# Task goal:
Write out, character for character, the line containing "Place cursor in the optional description box" and all lines after it up to the end of the listing.

# Records for the exercise:
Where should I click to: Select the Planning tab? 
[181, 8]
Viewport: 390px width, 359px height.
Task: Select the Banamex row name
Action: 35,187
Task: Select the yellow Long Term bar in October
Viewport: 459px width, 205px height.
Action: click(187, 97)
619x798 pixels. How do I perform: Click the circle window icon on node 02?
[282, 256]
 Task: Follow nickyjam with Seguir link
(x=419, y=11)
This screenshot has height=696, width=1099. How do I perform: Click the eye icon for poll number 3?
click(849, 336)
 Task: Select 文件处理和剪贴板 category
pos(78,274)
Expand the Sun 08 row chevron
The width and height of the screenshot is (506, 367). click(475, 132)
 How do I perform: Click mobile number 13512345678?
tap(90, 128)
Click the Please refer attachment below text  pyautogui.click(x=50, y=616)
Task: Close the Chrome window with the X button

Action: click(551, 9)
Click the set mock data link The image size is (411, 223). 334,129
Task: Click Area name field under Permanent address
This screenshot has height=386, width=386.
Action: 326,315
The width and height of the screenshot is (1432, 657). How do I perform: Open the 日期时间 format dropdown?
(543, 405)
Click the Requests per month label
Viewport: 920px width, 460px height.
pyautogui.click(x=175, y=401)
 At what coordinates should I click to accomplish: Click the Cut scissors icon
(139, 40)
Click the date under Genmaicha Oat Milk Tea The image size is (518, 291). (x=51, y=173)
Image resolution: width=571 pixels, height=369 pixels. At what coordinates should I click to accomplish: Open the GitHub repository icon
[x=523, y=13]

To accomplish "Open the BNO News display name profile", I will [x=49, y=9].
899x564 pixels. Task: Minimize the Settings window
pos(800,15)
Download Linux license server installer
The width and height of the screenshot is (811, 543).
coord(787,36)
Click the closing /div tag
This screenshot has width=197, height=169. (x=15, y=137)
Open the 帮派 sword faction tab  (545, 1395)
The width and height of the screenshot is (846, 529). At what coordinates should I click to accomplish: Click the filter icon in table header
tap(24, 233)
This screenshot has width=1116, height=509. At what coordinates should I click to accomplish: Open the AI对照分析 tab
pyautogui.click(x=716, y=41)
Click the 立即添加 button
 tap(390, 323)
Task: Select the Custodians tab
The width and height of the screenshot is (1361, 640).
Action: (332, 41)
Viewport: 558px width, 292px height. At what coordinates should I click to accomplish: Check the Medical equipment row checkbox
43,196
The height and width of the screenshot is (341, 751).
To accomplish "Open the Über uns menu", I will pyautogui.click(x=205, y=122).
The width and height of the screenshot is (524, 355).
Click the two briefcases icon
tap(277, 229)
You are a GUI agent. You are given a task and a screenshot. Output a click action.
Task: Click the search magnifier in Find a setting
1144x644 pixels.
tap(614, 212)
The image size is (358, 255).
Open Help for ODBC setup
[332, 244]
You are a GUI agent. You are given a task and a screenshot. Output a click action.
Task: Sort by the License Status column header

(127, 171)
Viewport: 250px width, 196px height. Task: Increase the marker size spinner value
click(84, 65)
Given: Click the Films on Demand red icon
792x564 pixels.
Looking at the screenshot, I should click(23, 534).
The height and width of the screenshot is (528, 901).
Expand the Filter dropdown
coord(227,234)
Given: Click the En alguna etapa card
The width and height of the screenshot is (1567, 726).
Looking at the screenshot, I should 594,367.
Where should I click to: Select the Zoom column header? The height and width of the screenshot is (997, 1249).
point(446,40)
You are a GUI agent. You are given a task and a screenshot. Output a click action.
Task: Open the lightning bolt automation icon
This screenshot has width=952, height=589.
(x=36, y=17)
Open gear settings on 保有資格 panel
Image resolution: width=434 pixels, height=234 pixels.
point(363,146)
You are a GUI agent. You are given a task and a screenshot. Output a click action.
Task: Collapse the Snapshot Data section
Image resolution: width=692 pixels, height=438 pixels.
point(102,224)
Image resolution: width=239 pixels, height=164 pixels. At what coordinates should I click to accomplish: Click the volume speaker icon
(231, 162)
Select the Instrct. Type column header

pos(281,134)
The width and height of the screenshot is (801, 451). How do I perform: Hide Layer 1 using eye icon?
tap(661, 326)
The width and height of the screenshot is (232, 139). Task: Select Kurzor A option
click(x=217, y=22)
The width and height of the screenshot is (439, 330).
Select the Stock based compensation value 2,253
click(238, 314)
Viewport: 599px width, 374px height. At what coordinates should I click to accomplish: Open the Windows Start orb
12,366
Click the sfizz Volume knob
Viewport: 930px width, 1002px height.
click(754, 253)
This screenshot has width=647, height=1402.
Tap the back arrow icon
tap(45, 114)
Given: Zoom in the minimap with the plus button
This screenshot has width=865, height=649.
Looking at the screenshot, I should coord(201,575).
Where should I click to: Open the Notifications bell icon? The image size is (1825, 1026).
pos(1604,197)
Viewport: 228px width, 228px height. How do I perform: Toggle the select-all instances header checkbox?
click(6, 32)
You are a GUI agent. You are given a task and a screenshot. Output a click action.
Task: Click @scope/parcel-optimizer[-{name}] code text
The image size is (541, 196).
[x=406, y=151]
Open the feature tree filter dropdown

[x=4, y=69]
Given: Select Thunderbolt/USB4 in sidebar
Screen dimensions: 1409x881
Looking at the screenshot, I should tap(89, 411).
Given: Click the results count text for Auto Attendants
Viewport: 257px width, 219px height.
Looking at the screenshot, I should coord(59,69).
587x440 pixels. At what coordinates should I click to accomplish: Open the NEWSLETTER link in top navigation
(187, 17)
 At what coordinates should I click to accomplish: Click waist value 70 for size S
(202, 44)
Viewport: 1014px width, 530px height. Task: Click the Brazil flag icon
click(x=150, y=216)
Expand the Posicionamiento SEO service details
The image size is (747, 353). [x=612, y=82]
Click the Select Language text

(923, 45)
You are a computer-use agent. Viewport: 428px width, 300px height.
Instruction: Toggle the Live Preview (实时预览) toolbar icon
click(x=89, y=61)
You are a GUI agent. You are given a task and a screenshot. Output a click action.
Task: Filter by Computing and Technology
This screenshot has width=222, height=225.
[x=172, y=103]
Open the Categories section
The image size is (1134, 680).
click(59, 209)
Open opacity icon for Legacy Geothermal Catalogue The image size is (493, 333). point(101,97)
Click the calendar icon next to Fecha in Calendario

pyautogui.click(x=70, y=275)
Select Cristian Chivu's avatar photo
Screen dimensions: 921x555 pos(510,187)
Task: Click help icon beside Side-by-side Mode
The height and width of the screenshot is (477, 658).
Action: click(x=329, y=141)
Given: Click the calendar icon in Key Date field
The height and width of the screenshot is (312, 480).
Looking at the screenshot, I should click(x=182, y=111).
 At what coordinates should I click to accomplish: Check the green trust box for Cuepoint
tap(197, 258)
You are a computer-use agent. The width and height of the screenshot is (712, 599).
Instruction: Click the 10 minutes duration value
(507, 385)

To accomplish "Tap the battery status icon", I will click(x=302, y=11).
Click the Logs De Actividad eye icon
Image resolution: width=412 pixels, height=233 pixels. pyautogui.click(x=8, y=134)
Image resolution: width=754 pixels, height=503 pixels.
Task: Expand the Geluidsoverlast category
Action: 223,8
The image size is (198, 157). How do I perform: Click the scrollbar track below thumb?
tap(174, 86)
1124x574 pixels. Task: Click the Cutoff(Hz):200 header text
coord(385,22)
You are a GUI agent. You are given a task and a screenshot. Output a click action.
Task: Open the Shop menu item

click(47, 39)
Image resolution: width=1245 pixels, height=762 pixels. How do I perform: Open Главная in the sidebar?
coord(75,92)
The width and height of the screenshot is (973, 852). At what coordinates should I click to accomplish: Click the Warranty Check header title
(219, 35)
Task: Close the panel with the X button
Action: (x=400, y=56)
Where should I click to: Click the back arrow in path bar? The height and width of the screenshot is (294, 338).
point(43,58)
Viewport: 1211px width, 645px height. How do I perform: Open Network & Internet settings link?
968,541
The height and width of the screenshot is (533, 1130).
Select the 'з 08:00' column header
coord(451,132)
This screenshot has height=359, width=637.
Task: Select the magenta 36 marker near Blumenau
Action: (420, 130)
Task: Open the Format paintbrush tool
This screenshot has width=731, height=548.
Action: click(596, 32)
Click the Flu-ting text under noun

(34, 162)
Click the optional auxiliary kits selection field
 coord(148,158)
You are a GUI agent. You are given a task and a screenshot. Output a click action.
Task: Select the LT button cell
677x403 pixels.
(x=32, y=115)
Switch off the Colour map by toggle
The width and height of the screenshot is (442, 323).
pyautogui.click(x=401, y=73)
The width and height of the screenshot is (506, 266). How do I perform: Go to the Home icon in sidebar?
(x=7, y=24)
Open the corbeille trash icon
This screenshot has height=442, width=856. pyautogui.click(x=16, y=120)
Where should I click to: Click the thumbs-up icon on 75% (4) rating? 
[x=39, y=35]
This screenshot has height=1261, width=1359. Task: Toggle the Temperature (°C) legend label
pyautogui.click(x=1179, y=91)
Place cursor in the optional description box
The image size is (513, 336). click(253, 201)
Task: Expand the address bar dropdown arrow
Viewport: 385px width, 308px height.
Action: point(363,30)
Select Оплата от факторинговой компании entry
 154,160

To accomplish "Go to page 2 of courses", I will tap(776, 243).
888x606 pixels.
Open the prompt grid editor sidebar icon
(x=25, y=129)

# Exercise answer:
Place cursor in the optional description box
The image size is (513, 336). click(253, 201)
Task: Expand the address bar dropdown arrow
Viewport: 385px width, 308px height.
Action: point(363,30)
Select Оплата от факторинговой компании entry
 154,160

To accomplish "Go to page 2 of courses", I will tap(776, 243).
888x606 pixels.
Open the prompt grid editor sidebar icon
(x=25, y=129)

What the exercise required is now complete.